Take a quick left and you will see a mural of a famous painting by impressionist Georges Seurat on the wall. In the art room there are displays of student work everywhere—ranging from pencil drawings to replicas of Egyptian headdresses that would do a pharaoh proud.

Art teacher Suzanne Elmer inspires this creativity at both Minnetonka Christian Academy and Maplewood Academy in Minnesota. Between the two schools, she teaches art to students ages 4-18.

“I’ve been interested in art all my life,” Elmer says. Despite a long history of artists in her family, she studied health education in college because her father insisted on a more marketable degree than art.

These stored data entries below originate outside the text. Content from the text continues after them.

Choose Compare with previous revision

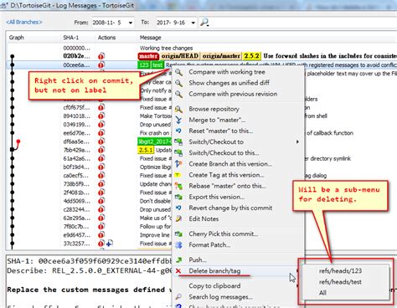click(x=233, y=94)
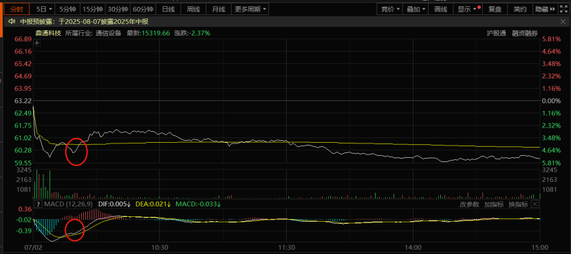
Task: Click 换指标 to switch indicator
Action: point(518,205)
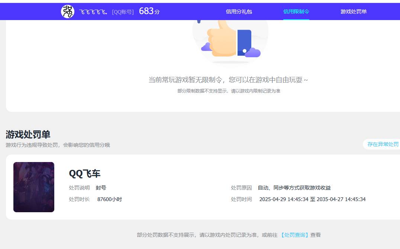Click the penalty reason 自动、同步等方式获取游戏收益
The height and width of the screenshot is (249, 400).
(295, 188)
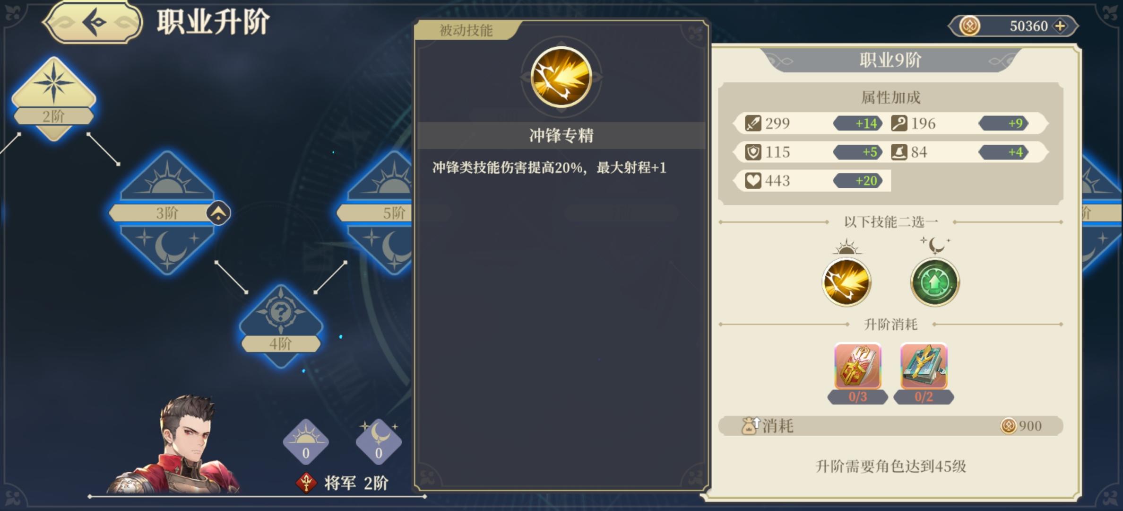The width and height of the screenshot is (1123, 511).
Task: Tap the moon points counter diamond
Action: click(x=379, y=442)
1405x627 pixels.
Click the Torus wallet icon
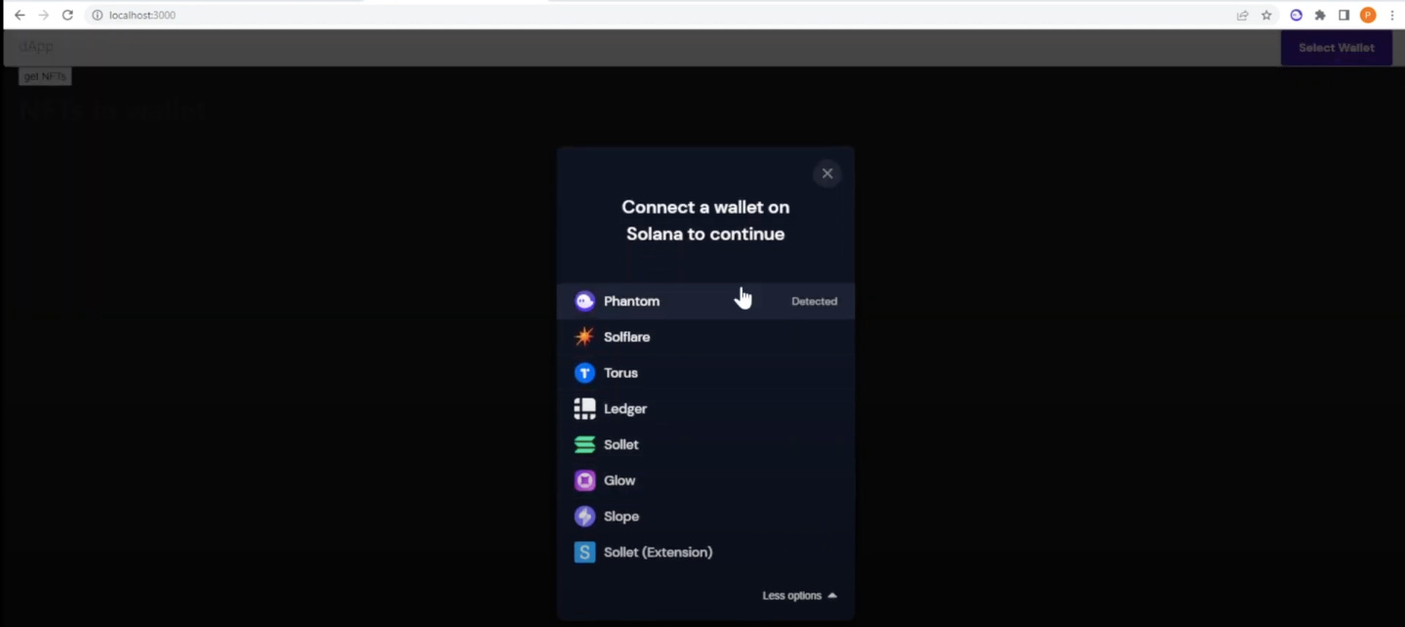pos(584,372)
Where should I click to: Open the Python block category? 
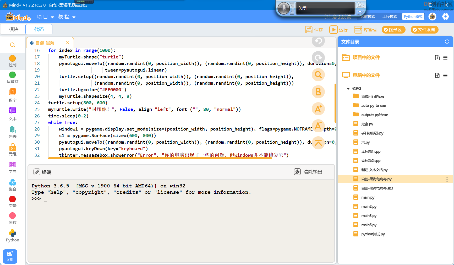[13, 236]
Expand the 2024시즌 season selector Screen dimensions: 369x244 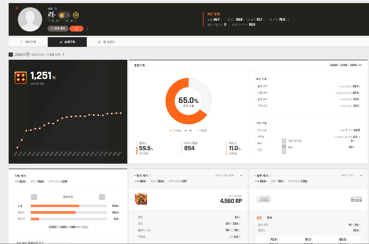(x=64, y=54)

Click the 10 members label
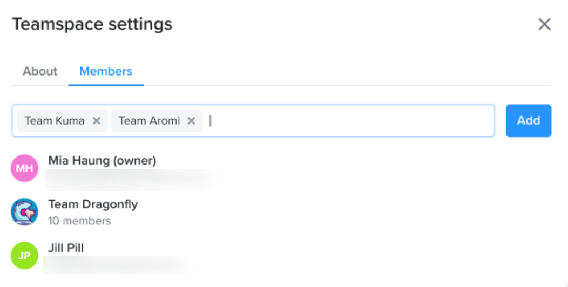tap(80, 221)
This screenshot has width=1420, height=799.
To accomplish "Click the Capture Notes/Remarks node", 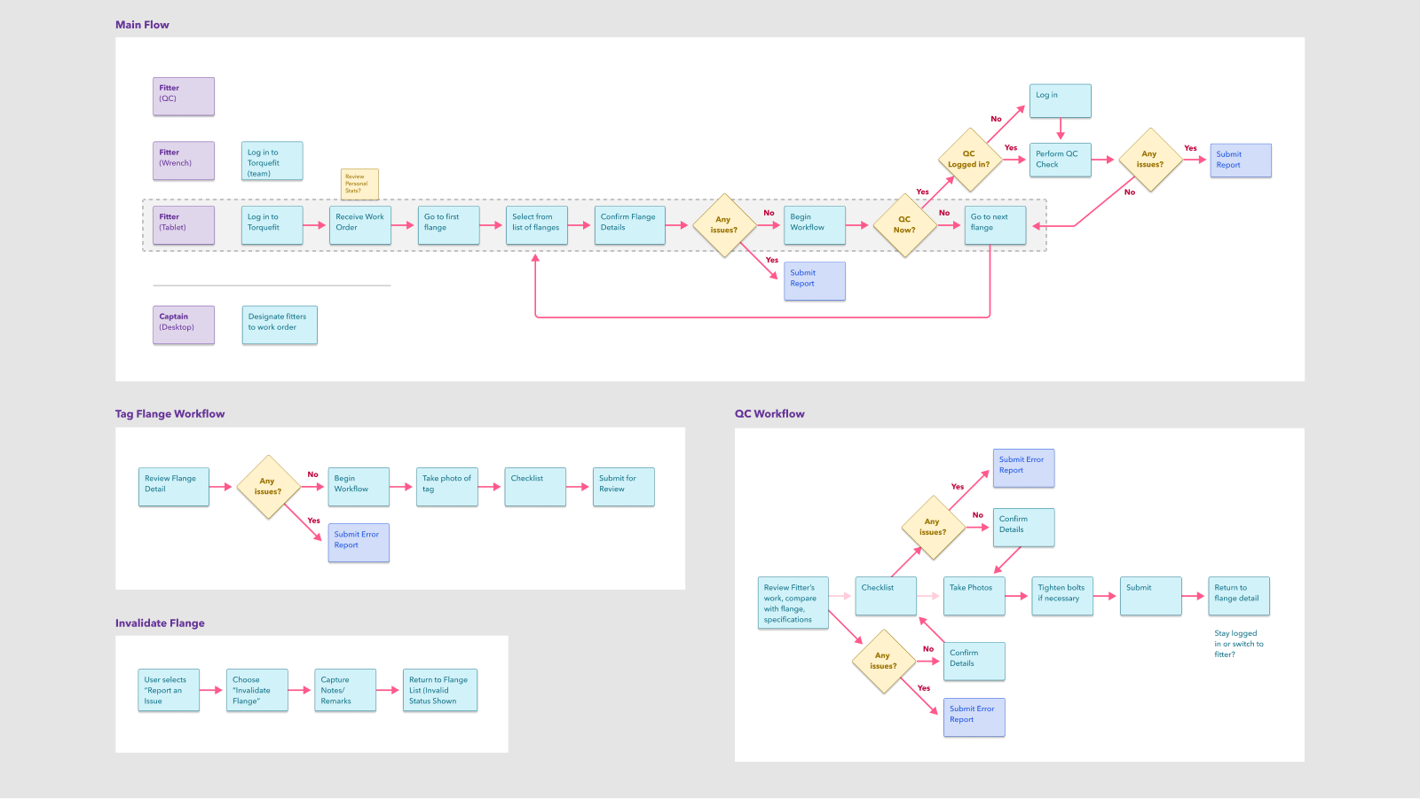I will click(x=345, y=690).
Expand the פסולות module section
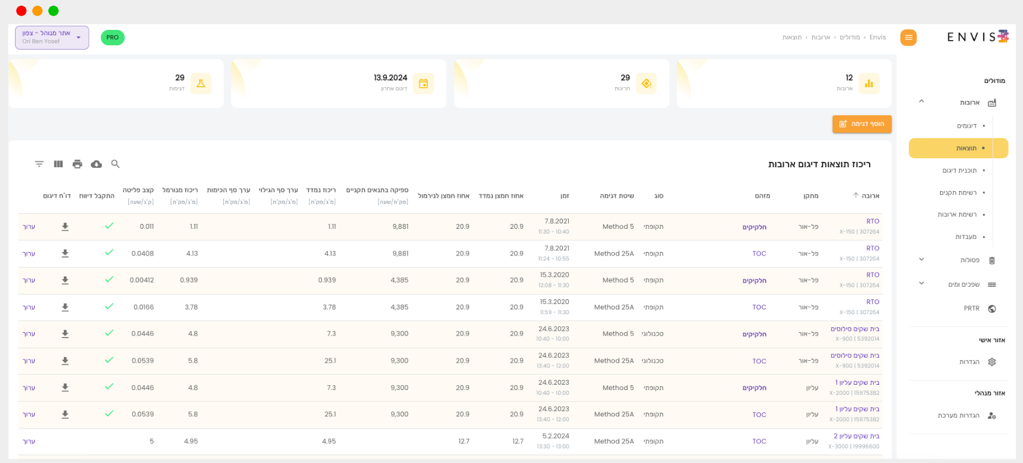Viewport: 1023px width, 463px height. tap(922, 260)
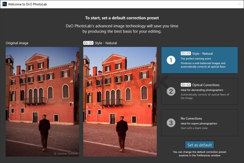Click the number 3 circle badge
The image size is (244, 163).
click(x=171, y=123)
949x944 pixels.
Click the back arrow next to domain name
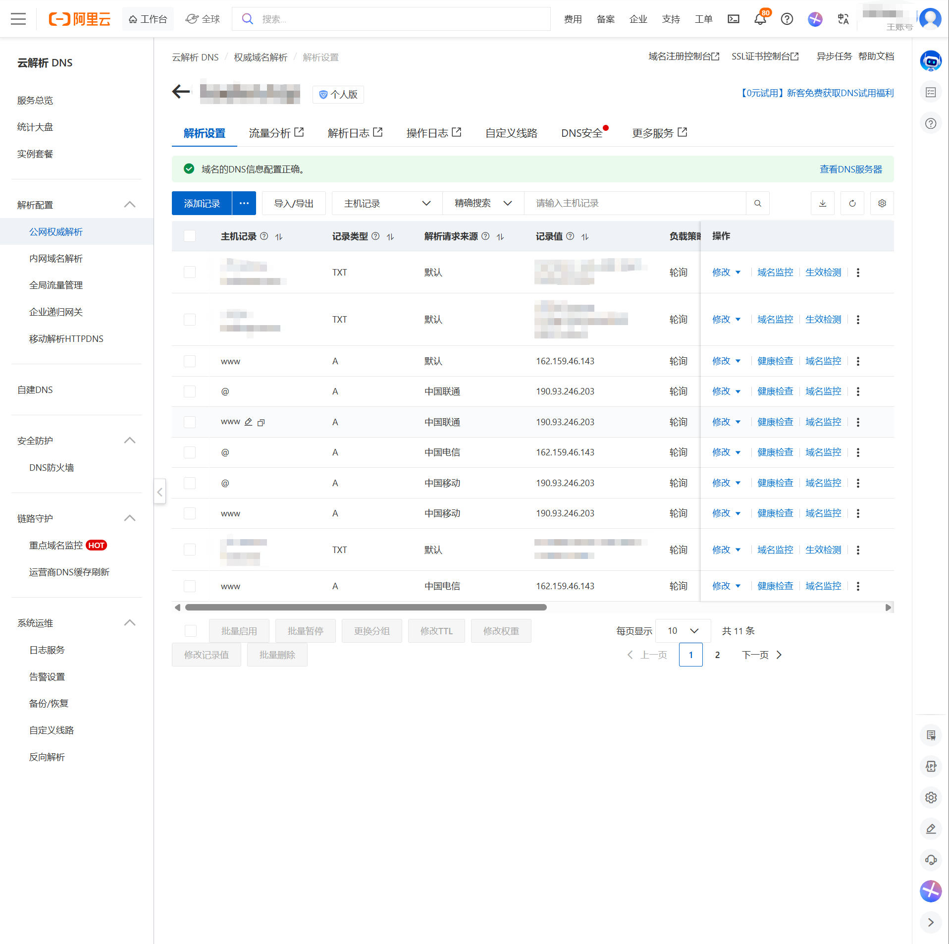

“In 1994, the principal at Minnetonka contacted me and said the school needed an art department,” Elmer recalls. “I said, ‘Yes!’” She loves to show students that they have some of that creativity that God has given to each of us.

“It is the most fulfilling when you see kids who think they can’t do anything with art change their mindset and discover they have talent,” she adds. “You see that transformation from ‘I can’t’ to ‘I can.’”

Looking for beauty

Elmer also enjoys relating beauty to the Master Artist. “Sometimes I have students draw or paint something up close to see the beauty of how God created it,” she explains. “We usually don’t observe the color patterns and texture that God put there for us to enjoy. After art class, students often see God in a new way. They see Jesus in a new way.”

Sophomore Shelly Parral experienced that change firsthand. “In one class, she taught us to draw an eyeball,” Shelly said. “She taught us how God sees us and how the world perceives us. It makes you think how beautiful you are to God.”

Sophomore Olivia Sweet said, “She helped me because I want things to be perfect. She helped me to be open to whatever comes up and that it does not have to be perfect at the start.”

One common thread through Mrs. Elmer’s classes is an emphasis on God and a positive view of life. “I like art that is on the happy side,” she says, “but sometimes kids are dealing with depression and it comes out in their work, and that is okay.”

Students quickly see in Mrs. Elmer lots of reasons to be thankful and happy. “She will smile at me in the hallway and she is so friendly,” 10th-grader Shee Paw said. “Mrs. Elmer has so many ideas and so many techniques for different kinds of art.”

Art class may use traditional mediums like water colors and pastels or it may be sculpture using masking tape or mailing tape. Her most recent new tool is Sharpies.

As students do their best to improve their artistic techniques, Elmer sees her role as a simple one. “God gives creativity to everyone; sometimes we have to have it pulled out,” she says. “That is my job, pulling it out.”

John Bedell is education superintendent for the Minnesota Conference.